Exercise input
####################

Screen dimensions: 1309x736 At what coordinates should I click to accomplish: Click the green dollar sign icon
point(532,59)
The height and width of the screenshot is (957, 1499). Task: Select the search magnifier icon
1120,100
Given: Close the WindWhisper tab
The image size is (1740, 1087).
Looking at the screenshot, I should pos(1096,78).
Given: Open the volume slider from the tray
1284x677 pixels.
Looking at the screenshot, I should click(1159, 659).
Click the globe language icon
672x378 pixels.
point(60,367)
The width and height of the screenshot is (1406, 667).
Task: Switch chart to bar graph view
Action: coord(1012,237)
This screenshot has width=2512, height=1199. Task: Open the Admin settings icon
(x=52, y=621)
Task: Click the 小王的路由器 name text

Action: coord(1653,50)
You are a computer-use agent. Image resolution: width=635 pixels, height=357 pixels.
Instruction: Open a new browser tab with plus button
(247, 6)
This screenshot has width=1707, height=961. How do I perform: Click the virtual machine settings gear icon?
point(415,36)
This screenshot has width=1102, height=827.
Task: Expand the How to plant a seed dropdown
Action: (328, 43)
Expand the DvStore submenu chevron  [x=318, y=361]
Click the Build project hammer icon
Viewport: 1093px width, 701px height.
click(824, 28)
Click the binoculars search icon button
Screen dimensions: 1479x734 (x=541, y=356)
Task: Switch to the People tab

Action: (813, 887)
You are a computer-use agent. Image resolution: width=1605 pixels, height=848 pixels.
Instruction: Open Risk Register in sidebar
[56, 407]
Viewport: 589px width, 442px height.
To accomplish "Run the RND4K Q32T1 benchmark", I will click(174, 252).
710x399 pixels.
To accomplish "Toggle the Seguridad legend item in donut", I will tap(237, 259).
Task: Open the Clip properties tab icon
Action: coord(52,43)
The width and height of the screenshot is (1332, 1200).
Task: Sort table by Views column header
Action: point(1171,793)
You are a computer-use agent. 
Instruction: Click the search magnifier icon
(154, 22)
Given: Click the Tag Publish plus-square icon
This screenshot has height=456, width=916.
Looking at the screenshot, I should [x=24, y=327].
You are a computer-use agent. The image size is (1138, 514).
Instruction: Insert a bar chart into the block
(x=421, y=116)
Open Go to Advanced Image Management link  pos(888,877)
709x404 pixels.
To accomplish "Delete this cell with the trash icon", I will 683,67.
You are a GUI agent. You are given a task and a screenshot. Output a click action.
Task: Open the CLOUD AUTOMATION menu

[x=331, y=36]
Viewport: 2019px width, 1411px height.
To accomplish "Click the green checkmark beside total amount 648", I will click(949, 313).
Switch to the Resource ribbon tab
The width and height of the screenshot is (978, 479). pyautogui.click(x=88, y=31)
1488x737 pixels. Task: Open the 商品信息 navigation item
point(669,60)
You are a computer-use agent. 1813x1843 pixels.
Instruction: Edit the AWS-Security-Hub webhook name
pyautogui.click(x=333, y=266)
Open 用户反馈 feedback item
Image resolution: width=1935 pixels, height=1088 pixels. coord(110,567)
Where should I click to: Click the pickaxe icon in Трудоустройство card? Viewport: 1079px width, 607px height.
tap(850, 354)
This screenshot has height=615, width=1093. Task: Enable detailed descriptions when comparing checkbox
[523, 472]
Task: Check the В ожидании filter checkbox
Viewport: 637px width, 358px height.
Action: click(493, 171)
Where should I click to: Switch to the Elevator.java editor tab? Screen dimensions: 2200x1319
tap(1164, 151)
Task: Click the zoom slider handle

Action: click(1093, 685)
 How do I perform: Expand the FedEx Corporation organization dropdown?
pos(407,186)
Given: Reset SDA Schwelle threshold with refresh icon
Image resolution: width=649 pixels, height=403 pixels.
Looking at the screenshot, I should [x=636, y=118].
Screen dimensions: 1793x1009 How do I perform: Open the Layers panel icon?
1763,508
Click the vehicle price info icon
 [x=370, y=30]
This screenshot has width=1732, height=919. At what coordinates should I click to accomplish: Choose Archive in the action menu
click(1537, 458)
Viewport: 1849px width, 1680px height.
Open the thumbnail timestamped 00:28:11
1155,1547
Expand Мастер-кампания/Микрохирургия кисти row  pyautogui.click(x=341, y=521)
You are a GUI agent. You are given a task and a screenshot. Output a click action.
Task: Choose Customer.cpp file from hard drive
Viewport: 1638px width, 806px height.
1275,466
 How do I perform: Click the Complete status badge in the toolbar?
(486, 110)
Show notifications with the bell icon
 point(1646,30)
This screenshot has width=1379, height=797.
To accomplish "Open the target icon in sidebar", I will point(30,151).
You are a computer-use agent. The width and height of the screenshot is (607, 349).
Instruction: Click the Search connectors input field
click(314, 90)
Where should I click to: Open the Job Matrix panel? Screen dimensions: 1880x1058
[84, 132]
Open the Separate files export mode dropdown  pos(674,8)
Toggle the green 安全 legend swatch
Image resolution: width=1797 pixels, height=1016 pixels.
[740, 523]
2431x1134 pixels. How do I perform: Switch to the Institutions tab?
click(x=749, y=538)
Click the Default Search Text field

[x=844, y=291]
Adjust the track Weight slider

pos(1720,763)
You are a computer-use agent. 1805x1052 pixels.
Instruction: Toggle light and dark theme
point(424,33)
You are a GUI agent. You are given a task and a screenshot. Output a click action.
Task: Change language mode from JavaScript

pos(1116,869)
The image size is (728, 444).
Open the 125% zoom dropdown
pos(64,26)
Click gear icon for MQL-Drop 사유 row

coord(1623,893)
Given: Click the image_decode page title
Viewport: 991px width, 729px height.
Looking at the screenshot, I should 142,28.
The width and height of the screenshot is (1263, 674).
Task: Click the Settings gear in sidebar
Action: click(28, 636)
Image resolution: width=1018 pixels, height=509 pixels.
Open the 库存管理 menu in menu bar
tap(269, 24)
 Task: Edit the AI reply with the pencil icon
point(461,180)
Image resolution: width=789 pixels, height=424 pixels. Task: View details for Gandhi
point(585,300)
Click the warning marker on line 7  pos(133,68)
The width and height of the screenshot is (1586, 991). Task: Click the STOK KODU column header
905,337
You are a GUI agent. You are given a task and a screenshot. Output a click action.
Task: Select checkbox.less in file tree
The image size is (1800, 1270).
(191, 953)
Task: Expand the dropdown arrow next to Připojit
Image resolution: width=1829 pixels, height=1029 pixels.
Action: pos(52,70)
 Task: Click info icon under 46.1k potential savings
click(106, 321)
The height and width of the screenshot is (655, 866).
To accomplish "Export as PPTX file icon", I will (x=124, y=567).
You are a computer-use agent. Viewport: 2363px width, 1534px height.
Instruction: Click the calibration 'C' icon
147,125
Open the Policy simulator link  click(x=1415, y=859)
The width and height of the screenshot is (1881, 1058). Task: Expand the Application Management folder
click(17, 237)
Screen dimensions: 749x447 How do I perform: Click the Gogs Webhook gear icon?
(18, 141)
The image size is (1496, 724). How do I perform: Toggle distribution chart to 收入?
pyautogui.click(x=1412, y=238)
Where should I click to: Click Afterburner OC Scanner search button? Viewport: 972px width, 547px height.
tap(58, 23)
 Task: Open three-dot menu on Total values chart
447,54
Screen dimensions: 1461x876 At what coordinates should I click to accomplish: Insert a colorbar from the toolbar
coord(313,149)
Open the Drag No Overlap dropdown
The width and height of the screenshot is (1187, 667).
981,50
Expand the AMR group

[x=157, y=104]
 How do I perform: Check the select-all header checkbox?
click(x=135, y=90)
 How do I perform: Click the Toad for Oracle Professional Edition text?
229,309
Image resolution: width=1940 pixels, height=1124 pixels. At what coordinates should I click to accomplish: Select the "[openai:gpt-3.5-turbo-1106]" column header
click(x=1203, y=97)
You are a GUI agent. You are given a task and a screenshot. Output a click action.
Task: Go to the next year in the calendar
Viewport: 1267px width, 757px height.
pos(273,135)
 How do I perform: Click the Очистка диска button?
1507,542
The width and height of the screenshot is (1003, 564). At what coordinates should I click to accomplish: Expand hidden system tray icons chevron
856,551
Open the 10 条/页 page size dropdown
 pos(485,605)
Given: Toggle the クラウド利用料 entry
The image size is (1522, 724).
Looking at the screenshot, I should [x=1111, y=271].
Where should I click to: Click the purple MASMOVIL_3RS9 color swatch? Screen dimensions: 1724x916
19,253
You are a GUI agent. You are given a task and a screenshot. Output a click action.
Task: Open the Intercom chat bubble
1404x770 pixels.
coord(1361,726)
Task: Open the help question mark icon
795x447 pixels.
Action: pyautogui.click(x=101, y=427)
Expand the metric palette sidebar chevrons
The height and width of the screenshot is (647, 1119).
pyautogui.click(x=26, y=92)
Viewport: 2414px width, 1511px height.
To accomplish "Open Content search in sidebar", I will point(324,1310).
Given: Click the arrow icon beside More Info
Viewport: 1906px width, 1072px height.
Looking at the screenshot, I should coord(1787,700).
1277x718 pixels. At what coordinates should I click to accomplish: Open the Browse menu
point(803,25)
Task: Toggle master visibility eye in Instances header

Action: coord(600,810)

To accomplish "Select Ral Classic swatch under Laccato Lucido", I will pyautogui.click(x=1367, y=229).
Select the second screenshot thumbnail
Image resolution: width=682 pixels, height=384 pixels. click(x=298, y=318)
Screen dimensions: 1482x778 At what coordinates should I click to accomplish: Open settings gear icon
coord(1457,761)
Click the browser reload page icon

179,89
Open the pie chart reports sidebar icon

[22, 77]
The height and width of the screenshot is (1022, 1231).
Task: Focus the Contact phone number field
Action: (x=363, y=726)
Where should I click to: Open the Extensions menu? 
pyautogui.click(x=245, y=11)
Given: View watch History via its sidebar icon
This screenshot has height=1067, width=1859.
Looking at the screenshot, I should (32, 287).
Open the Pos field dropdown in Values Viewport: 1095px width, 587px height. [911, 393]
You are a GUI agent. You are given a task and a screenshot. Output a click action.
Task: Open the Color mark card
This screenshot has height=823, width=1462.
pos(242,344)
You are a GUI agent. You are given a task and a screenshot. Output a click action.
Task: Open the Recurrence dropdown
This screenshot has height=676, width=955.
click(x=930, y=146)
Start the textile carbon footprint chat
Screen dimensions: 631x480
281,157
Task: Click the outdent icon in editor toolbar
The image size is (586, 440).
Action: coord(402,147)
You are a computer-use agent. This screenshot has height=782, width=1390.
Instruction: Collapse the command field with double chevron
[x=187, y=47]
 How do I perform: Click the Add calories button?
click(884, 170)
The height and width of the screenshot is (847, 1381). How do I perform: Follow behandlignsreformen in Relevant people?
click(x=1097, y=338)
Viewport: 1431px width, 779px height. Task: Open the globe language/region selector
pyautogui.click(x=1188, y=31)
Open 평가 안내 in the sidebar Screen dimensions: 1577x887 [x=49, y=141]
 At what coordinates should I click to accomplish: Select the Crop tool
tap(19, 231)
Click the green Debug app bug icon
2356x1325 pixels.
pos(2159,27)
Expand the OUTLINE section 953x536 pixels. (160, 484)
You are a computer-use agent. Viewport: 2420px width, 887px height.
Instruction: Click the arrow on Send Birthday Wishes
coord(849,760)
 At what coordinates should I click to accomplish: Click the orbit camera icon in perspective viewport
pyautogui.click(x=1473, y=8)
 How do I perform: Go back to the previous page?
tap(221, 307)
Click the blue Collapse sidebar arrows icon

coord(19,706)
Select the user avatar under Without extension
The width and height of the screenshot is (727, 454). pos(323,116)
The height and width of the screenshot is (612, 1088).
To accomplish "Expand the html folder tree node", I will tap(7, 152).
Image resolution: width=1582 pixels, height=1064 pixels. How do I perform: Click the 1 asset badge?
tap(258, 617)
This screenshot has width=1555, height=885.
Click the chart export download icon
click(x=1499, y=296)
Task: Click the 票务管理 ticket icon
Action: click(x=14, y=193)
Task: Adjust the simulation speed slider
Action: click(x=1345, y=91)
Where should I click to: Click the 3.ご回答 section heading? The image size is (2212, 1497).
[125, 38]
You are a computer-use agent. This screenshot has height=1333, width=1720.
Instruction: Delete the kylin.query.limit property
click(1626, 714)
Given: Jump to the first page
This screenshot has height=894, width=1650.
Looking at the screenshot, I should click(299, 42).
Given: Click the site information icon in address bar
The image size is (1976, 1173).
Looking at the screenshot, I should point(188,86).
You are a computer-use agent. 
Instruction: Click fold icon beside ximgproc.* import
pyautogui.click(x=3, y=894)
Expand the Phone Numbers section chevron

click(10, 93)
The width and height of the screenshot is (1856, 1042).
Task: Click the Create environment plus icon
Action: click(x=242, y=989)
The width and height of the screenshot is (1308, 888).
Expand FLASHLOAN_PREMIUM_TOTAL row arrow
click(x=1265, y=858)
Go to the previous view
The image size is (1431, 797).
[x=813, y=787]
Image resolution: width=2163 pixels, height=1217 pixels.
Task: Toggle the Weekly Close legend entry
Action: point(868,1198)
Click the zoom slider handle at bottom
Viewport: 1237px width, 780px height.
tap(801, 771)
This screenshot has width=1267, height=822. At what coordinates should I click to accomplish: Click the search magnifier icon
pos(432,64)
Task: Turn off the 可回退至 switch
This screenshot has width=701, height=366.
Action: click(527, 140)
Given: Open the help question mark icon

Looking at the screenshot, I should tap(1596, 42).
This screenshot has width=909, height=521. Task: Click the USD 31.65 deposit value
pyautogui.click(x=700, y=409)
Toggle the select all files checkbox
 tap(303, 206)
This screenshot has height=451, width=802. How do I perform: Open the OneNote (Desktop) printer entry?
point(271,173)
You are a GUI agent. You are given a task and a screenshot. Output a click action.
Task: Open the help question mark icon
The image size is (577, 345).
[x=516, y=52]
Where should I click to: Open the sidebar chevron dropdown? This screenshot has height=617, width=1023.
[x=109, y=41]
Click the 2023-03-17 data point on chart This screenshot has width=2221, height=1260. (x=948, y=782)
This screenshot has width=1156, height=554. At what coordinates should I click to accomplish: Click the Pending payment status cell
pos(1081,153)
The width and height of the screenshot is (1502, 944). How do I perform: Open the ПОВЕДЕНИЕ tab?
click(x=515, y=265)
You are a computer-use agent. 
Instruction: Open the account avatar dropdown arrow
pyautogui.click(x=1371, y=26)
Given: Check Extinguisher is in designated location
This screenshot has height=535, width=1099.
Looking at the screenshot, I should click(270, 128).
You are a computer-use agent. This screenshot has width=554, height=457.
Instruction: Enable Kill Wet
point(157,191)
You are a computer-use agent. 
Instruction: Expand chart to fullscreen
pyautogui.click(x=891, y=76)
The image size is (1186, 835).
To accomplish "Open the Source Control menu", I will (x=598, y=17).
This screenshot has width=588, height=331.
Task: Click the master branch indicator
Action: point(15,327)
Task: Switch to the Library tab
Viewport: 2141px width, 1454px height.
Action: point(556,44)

####################

Activity
All that belongs in the answer is the run of lines above from the line containing "Instruction: Delete the" through the line containing "The width and height of the screenshot is (1308, 888).", exactly as written.

Final answer
Instruction: Delete the kylin.query.limit property
click(1626, 714)
Given: Jump to the first page
This screenshot has height=894, width=1650.
Looking at the screenshot, I should click(299, 42).
Given: Click the site information icon in address bar
The image size is (1976, 1173).
Looking at the screenshot, I should point(188,86).
You are a computer-use agent. 
Instruction: Click fold icon beside ximgproc.* import
pyautogui.click(x=3, y=894)
Expand the Phone Numbers section chevron

click(10, 93)
The width and height of the screenshot is (1856, 1042).
Task: Click the Create environment plus icon
Action: click(x=242, y=989)
The width and height of the screenshot is (1308, 888).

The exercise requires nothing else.